Girato con pochi mezzi in gran parte in una villa nella campagna romana dove un gruppo di persone si ritrova a cena, L’illazione è un’opera di appena 60 minuti che risente del clima e delle mode dell’epoca, con molti dialoghi e qualche digressione onirica. Il cuore della storia invece – gli errori dei giudici – è di un’attualità sconvolgente. E conserva la forza di un pamphlet.
Fu proprio la moglie del musicista e showman, Rossana Luttazzi, a ritrovare nel 1978 la pizza originale della pellicola durante un trasloco:
«”E questa cos’è?”, chiesi a mio marito. “È un film di qualche anno fa. L’ho scritto, girato, interpretato. Ma non se n’è mai parlato perché è contro un giudice”, tagliò corto lui». Tempo dopo, pur di vederlo, la moglie lo fece riversare in una cassetta vhs. «Ma Lelio non volle rivederlo. “Mi fa male… Lo sai che cosa mi ricorda… Non parlarmene più”, protestò. Così lasciai perdere».
Nel 2010, pochi mesi dopo la morte del marito, la signora Luttazzi diede vita alla Fondazione Lelio Luttazzi.
«Era il modo per continuare a occuparmi di lui, come avevo fatto per 36 anni. Mostrai “L’illazione” a un amico critico cinematografico, che mi spronò assolutamente a fare qualcosa perché il film di Lelio lo meritava».
La storia raccontata nel film è amara, drammatica e tristemente attuale.
Con tanto di barba anticonformista, Luttazzi è uno scrittore deciso ad aiutare l’amico medico (Mario Valdemarin) caduto in depressione a causa delle lettere anonime che lo accusano di aver praticato l’eutanasia sul figlio neonato e sub-normale. Tra un bicchiere di vino e un disco jazz, lo scrittore sottopone la vicenda a un ambiguo magistrato (Alessandro Sperlì), acquirente del terreno adiacente la villa.
Le cose però non vanno per il verso giusto e il giudice imbastisce a sorpresa una sorta di processo kafkiano in cui le vittime, in un susseguirsi di dialoghi acuminati, si trasformano in indiziati. «Tra noi intellettualoidi e voi magistrati c’è una differenza», osserva lo scrittore Luttazzi. «Mentre voi presumete di conoscere di volta in volta la verità noi viviamo nel dubbio perenne, come Socrate. Un brindisi alla cicuta!».
Il magistrato: «Lei è un artista, il nostro mestiere lo lasci a noi. Il popolo ha bisogno di essere rassicurato da una giustizia energica, severa, dura se serve». E così, in attesa di un caffè anti-abbiocco, il giudice severo e duro mette nel mirino il medico taciturno. «Di che cosa dubita», gli chiede lo scrittore. «Di niente, non sono un socratico. Focalizzo dei concetti». «O dei preconcetti», precisa Luttazzi prima di condensare la sua denuncia: «Quindi, lei che ha il potere di decidere della libertà e della vita di tutti noi si abbandona all’illazione come fanno quelli che stanno massacrando il mio povero amico. E magari a questo sistema si abbandona anche nella sua professione. Eh già, tanto anche se sbaglia, a chi deve rispondere, eh?».

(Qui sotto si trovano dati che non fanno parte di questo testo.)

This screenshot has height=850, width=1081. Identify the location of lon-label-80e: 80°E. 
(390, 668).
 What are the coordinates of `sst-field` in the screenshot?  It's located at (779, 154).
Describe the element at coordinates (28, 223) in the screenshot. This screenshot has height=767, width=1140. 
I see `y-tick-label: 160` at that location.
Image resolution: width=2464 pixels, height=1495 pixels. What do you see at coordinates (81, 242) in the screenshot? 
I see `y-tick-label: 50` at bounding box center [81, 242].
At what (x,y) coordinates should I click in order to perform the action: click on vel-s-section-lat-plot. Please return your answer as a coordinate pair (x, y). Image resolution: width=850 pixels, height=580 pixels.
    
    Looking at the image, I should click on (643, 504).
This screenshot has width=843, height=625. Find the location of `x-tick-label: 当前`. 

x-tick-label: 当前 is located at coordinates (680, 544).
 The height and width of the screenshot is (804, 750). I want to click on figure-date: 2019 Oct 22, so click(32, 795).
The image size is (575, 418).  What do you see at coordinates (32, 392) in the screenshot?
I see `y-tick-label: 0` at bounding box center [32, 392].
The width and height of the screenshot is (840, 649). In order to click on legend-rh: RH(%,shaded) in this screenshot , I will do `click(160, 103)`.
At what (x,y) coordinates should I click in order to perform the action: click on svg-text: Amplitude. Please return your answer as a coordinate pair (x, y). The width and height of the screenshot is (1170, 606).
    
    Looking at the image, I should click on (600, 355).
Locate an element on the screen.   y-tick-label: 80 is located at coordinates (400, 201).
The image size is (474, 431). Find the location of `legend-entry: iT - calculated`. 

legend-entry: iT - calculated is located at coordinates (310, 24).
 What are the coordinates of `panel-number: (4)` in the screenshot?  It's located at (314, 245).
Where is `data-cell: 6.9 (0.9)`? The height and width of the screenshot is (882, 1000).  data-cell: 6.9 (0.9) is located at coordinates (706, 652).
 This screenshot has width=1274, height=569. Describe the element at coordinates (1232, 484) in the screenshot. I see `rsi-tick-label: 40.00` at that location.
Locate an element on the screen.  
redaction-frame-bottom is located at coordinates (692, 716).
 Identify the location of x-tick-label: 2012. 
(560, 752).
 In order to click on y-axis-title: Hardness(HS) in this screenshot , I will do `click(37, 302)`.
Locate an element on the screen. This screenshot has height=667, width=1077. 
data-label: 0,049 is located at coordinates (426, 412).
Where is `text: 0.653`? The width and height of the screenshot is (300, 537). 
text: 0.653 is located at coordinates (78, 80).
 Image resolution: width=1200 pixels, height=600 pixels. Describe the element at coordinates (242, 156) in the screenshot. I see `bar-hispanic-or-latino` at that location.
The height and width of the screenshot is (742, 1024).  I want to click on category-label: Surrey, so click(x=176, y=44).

Alcune frasi pronunciate nel film da Lelio Luttazzi fanno riflettere ancora oggi, a distanza di così tanto tempo:
«In una società ben organizzata chi ha responsabilità sociali andrebbe psicanalizzato prima di essere immesso nella professione. Certe tendenze negative che fanno parte della nostra natura, sadismo, volontà di potenza, narcisismo, esibizionismo … possono spingerci a scegliere professioni dove possiamo meglio soddisfarci rimanendo al coperto». «E perché io dovrei psicanalizzarmi e lei che è scrittore no?», chiede il magistrato. «Perché io non ho il potere di mandare in galera la gente».